Neurosurgery Coding Alert

Call on 24 for Complication Evaluations--Maybe

Medicare will only allow return to OR with 78

CPT rules allow you to report an E/M service with modifier 24 if the surgeon evaluates the patient for a complication during a previous procedure's global.

-Because payers following CPT guidelines do not consider postoperative infections as necessarily -related- to the initial surgery, you can charge for an E/M service. However, you should use the 24 modifier (Unrelated evaluation and management service by the same physician during a postoperative period) to tell the payer that the E/M service is distinct and not a part of the global surgical package,- says Marcella Bucknam, CPC, CCS-P, CPC-H, HIM program coordinator at Clarkson College in Omaha, Neb.

Medicare Plays by Different Rules

Medicare payers (and some private payers) do not follow CPT's modifier 24 guidelines and will only pay for treatment of complications during a global period if the complication results in a return to the operating room (OR), says Susan Allen, CPC, compliance coder with JSA Healthcare in St. Petersburg, Fla.

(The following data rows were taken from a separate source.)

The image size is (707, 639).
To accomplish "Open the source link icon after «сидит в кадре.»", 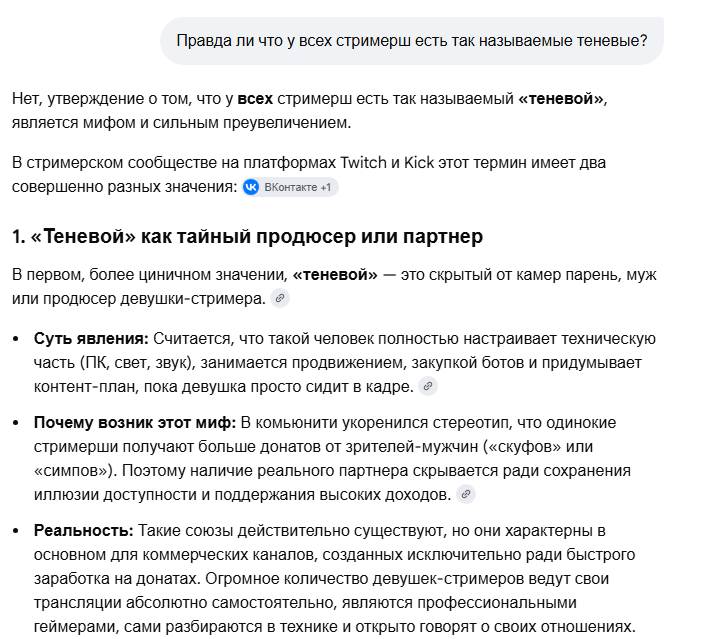I will point(428,386).
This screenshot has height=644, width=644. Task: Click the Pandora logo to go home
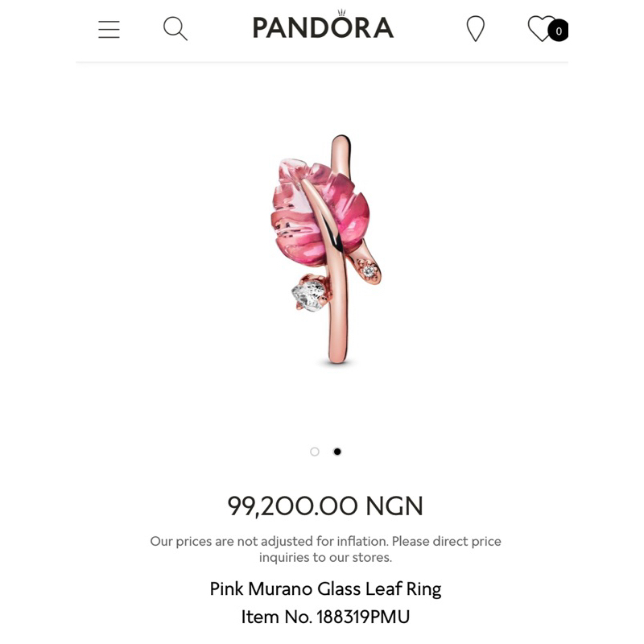[x=323, y=28]
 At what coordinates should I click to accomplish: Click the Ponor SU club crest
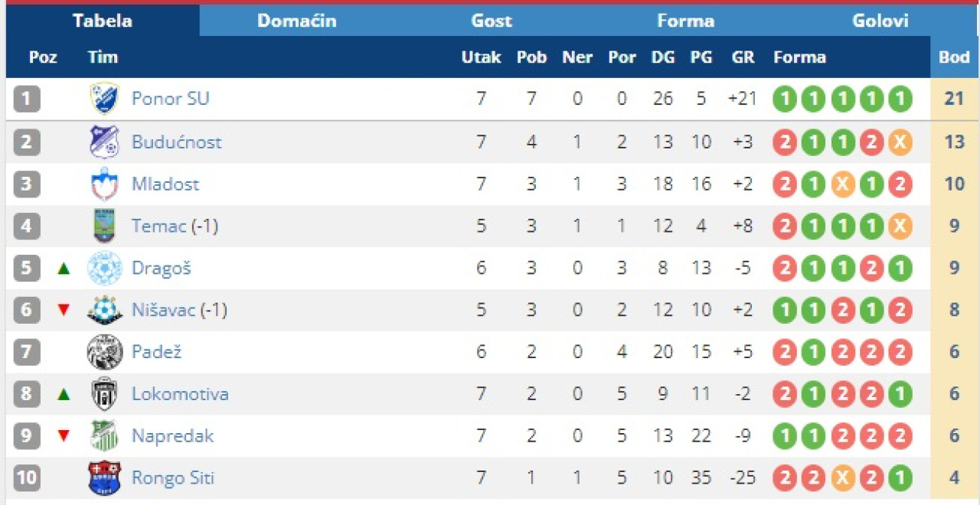pos(104,99)
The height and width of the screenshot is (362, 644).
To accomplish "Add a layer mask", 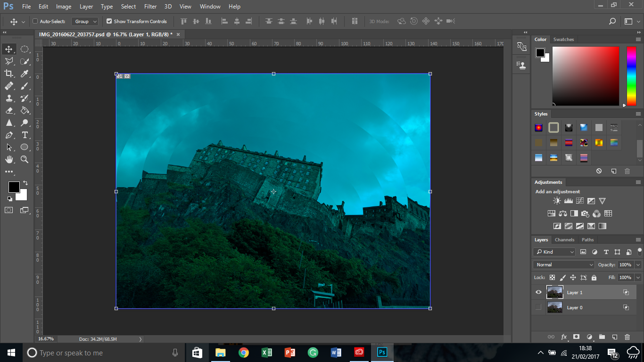I will 577,337.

Example: Several weeks following diskectomy (for example, 63075, Diskectomy, anterior, with decompression of spinal cord and/or nerve root[s], including osteophytectomy; cervical, single interspace) the patient develops an infection at the site of the surgical incision. During an office visit, the surgeon inspects and cleans the wound, changes the patient's dressings and administers antibiotics.

For a private payer following CPT guidelines, you may report an E/M service (such as 99213, Office or other outpatient visit for the evaluation and management of an established patient ...) with modifier 24 appended because such a complication is beyond the scope of routine follow-up care. The modifier indicates that the payer should not include the service as a part of the global fee for the initial surgery.

For a Medicare payer, however, you must count the office visit as a part of the surgical package, and you cannot file a claim for additional reimbursement.

Bottom line: Know whether your payer follows CPT or CMS guidelines before you report a postoperative complication service with modifier 24.
 
Turn to 78 for Complications Treated in OR

If the surgeon must treat the patient in the OR for complications during the global period, you may report the treatment separately by appending modifier 78 (Return to the operating room for a related procedure during the postoperative period) to the appropriate CPT code, Allen says. This advice holds true for both Medicare and private payers. Note that because payment for the return-trip procedure is reduced by the amount of the postoperative component, a new global period does not begin.

Example: The patient in the above example experiences more severe infection, reaching deeper into the surgical wound. To treat the infection, the surgeon returns the patient to the OR for incision and drainage (10180, Incision and drainage, complex, postoperative wound infection). In this case, you should report 10180-78 for both CPT and CMS payers (or 22010-22015-78 if an abscess is present).